While Rachel Beaver said she’s concerned about student safety, she’s equally worried about how the district handled the incident.
Beaver said she got a phone call from the school’s principal Monday around 11 a.m. letting her know what had happened.
“She’s sitting in class, she’s doing her school work, and a student brought a pellet gun to school and shot her in the back,” Beaver said.
The district later determined it was a spring-loaded airsoft gun.
Beaver quickly picked up her daughter from school and came back the next day with a lot of questions for her teacher.
“I wanted to know why the police weren’t called immediately. I actually had to do that after I picked her up from school,” Beaver said.
In a statement to KXAN News, District Superintendent Jodi Duron wrote in part, “We take matters of safety very seriously, and our campus administrators immediately addressed this issue, in accordance with our student code of conduct.”

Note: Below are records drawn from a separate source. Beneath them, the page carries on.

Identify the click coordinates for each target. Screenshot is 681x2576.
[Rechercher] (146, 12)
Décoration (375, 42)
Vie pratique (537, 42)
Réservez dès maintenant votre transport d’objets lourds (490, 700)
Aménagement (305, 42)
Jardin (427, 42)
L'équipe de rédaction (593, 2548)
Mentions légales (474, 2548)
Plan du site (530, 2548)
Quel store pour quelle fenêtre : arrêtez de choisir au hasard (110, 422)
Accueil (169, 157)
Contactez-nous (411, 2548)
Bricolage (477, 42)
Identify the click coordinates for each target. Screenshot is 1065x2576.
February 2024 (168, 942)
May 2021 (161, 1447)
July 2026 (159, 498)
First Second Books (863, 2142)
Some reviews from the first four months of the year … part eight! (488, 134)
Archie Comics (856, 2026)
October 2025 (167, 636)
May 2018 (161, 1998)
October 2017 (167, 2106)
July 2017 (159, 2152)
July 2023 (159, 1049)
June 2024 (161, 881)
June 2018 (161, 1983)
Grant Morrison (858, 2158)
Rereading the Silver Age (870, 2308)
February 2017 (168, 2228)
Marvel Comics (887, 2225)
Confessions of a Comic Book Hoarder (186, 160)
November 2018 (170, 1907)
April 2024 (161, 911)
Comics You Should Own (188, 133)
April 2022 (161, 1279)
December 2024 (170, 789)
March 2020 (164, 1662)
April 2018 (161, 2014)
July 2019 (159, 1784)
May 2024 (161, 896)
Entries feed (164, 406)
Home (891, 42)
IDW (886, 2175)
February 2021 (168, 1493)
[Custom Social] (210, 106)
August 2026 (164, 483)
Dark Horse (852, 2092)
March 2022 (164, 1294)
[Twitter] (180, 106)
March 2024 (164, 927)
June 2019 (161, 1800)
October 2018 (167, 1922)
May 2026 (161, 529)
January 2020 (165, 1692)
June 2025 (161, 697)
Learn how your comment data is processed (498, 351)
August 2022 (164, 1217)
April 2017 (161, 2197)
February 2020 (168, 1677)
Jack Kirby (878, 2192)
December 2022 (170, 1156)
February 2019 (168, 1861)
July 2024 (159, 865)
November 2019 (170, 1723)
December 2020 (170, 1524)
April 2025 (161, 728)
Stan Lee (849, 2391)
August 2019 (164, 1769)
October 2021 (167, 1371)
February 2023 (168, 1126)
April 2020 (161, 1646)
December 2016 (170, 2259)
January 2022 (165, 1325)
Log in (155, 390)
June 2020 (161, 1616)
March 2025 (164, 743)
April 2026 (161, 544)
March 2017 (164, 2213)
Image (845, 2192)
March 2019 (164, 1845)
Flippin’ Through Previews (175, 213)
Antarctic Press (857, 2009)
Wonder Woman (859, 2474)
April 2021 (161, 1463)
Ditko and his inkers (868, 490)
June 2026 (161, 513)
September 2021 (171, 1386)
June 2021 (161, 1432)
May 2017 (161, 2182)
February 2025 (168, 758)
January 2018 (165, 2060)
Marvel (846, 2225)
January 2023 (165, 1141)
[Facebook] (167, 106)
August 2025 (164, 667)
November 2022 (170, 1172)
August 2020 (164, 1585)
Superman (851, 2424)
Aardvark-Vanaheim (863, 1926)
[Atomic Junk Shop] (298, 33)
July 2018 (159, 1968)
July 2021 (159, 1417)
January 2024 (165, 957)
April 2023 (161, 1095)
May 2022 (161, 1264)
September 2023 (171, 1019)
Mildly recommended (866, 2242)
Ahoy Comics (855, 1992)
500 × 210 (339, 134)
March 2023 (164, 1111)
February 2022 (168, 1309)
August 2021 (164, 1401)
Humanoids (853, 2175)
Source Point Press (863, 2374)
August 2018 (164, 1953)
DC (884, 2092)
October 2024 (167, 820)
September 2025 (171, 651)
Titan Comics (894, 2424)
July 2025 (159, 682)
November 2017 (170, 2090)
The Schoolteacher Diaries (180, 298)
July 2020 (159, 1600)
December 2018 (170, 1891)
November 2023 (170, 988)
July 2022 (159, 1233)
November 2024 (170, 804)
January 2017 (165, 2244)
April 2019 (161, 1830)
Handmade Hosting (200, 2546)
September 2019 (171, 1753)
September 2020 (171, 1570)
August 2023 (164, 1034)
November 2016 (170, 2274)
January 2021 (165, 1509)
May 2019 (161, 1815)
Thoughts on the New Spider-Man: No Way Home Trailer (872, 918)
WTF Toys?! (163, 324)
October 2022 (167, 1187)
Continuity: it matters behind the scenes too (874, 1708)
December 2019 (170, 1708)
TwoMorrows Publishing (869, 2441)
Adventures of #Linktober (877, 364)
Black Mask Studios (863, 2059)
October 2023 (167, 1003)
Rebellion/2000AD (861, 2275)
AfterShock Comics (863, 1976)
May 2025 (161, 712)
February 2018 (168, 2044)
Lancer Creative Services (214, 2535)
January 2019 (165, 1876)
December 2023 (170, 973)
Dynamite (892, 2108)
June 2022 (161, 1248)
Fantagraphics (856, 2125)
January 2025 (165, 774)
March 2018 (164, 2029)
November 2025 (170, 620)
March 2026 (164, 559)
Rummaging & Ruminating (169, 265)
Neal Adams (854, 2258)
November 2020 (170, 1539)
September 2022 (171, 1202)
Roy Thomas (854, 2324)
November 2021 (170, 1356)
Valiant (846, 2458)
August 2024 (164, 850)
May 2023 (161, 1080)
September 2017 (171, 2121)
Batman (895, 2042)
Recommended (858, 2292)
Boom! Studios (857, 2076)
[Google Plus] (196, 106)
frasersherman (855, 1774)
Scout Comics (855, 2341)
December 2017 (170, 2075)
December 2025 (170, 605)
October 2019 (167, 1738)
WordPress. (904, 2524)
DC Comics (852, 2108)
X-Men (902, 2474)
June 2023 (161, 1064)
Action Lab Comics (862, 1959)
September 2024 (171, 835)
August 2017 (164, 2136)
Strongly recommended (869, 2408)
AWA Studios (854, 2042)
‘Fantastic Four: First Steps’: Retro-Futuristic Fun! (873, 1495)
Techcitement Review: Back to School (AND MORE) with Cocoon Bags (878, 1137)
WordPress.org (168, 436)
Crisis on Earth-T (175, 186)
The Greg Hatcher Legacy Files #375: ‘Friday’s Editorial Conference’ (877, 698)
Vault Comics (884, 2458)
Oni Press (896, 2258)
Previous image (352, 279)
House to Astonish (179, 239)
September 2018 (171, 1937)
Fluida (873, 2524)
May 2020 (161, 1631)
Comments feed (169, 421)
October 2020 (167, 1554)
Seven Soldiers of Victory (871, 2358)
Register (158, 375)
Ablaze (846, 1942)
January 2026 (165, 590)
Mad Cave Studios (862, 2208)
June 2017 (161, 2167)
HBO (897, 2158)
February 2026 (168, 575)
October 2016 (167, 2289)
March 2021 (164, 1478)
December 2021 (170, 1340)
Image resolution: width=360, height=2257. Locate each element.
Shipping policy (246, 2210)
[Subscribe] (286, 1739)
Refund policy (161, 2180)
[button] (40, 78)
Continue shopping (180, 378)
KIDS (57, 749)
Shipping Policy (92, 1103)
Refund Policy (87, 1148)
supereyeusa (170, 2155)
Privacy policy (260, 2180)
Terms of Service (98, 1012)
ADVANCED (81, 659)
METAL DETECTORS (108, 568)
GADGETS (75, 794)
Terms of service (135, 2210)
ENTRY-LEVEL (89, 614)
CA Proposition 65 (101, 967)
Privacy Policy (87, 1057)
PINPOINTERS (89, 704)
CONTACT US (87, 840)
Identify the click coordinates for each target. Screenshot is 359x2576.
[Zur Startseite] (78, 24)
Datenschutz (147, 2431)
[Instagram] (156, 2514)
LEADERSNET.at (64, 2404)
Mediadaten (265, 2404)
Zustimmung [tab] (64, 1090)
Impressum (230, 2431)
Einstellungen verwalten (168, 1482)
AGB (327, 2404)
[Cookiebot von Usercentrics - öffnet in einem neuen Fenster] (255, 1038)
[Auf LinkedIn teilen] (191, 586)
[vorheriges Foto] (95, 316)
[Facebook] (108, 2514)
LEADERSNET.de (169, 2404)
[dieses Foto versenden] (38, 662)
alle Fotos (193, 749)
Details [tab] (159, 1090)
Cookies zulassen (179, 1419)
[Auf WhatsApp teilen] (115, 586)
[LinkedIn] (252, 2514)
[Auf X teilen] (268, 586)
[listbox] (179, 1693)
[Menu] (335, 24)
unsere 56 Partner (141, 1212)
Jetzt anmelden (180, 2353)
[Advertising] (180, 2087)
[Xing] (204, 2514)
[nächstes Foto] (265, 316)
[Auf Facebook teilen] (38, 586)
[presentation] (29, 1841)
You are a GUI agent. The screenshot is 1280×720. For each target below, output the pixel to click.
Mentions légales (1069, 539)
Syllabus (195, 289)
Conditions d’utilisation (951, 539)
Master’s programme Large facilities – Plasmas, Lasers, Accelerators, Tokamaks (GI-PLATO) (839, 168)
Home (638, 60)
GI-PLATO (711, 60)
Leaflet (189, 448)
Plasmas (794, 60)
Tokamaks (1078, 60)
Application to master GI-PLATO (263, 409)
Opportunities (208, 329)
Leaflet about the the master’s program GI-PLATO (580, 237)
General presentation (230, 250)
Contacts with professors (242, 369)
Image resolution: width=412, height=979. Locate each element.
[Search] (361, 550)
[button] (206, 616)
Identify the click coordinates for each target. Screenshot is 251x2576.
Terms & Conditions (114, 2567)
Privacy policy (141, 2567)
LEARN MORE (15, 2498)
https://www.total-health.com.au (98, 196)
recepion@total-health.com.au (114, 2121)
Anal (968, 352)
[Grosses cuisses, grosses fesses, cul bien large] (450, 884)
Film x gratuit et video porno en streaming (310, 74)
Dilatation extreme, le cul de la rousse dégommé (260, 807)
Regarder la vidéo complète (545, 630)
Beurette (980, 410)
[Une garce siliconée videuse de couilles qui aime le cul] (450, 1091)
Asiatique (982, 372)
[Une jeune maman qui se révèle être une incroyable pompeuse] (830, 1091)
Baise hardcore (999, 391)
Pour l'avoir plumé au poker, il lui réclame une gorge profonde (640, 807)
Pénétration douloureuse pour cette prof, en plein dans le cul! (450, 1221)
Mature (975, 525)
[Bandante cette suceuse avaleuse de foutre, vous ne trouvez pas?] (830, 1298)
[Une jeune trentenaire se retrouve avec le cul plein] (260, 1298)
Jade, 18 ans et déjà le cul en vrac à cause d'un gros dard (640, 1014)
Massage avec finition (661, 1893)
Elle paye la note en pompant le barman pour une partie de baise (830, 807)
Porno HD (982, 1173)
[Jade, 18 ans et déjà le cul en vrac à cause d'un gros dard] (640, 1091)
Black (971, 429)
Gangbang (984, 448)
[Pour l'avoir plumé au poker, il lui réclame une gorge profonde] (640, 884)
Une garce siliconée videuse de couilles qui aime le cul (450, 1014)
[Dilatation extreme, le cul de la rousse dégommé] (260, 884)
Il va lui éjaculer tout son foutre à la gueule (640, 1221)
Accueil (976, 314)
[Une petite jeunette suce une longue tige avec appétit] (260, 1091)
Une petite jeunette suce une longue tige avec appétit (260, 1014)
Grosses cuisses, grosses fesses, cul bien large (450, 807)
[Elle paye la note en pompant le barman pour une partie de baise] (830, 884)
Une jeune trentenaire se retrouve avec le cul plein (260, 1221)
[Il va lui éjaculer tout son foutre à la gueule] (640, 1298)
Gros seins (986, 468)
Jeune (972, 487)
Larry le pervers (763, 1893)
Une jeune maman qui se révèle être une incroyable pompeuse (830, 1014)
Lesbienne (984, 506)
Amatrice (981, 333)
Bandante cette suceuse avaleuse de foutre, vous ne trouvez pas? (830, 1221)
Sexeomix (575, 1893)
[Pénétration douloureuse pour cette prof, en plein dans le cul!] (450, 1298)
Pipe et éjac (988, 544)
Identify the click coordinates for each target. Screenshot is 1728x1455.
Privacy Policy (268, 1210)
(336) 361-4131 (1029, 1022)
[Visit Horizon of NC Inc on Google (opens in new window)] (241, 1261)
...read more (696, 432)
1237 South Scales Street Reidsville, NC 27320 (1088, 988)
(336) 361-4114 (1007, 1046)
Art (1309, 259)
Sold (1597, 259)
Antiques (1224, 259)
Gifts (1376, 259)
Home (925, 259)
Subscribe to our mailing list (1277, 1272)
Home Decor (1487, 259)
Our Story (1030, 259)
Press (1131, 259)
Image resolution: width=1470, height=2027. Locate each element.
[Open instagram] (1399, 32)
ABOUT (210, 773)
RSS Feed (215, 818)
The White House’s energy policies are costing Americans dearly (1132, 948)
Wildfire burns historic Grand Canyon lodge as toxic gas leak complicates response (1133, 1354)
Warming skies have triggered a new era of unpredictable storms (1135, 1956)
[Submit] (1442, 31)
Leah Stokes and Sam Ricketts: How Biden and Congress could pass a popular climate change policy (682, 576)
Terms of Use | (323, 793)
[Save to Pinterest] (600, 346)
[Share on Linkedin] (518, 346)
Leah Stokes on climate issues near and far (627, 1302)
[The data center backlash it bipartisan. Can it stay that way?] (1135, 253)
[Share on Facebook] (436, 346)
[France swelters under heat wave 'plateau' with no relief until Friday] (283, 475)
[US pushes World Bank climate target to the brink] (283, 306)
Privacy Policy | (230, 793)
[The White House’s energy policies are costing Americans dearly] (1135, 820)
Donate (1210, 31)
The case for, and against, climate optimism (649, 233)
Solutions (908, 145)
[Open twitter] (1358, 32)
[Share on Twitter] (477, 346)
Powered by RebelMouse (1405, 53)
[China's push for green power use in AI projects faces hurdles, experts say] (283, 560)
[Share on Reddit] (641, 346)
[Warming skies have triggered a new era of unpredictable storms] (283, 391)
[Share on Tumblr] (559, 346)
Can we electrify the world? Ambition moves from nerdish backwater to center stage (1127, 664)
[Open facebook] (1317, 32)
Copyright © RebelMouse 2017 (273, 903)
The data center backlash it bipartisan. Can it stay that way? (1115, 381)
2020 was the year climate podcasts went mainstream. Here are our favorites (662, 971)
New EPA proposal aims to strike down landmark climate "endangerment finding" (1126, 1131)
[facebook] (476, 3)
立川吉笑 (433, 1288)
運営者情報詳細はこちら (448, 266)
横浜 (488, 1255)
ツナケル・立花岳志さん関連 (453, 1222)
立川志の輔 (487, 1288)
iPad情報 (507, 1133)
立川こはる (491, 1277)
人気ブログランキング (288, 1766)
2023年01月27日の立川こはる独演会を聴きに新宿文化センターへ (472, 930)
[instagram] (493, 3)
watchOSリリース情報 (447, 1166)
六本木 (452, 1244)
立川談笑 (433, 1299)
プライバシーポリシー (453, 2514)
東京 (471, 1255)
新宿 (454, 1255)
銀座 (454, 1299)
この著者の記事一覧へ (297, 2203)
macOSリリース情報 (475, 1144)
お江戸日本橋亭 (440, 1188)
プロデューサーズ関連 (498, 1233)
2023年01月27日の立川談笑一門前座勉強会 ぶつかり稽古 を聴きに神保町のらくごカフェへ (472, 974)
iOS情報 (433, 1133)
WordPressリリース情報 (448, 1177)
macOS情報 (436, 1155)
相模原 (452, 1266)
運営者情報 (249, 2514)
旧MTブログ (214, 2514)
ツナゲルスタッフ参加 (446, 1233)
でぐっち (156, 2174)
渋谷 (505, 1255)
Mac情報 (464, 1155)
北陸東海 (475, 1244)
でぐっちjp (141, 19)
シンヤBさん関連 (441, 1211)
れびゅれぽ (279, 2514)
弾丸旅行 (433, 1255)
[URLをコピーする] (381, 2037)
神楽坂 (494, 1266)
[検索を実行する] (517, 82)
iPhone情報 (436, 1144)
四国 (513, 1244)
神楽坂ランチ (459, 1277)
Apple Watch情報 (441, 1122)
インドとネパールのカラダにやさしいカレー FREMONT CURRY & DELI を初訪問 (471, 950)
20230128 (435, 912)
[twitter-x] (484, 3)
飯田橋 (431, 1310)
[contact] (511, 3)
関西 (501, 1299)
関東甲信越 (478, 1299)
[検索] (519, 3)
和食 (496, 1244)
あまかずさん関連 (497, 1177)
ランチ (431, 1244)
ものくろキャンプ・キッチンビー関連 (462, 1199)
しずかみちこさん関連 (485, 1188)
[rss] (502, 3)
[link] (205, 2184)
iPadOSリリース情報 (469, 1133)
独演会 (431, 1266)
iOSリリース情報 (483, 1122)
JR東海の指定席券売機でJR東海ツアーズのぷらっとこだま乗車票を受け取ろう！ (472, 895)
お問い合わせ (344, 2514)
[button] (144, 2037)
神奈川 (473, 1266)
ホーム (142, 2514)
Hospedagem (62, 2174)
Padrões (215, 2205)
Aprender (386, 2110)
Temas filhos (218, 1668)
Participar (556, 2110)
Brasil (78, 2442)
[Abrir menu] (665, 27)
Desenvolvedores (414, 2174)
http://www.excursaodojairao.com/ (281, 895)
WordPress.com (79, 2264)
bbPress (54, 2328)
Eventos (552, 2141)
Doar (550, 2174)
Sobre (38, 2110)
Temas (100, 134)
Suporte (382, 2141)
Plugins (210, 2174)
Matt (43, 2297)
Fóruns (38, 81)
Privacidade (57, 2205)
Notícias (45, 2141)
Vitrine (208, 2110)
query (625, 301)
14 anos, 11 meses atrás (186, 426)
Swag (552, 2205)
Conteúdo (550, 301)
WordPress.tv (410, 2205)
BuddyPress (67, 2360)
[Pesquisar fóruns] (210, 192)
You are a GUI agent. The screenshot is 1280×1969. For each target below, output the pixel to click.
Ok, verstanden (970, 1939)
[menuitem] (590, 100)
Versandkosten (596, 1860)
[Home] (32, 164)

However, a letter explaining what happened didn’t go out to parents until two days after the incident, and once a Facebook post by Beaver garnered a lot of attention in the community.
In it, Principal Sarah Farias explained that the teacher immediately confiscated the gun, and that the disciplinary measures were imposed on the student who fired it.
The letter goes on to ask parents to talk with their kids about the incident, and to remind them that it is against school policy to bring guns of any type to school.
An American Academy of Pediatrics study shows airsoft guns send an average of 120 kids to the emergency room each year. The study looked at all nonpowder firearms, including airsoft guns, and found that eye injuries have increased 30% since 1990.
Despite the scare, Beaver’s daughter is doing fine.
“She didn’t have a problem going back to school the next day, so I was thankful for that,” Beaver said.
She hopes what happened to her daughter will serve as a lesson for both students, and the district.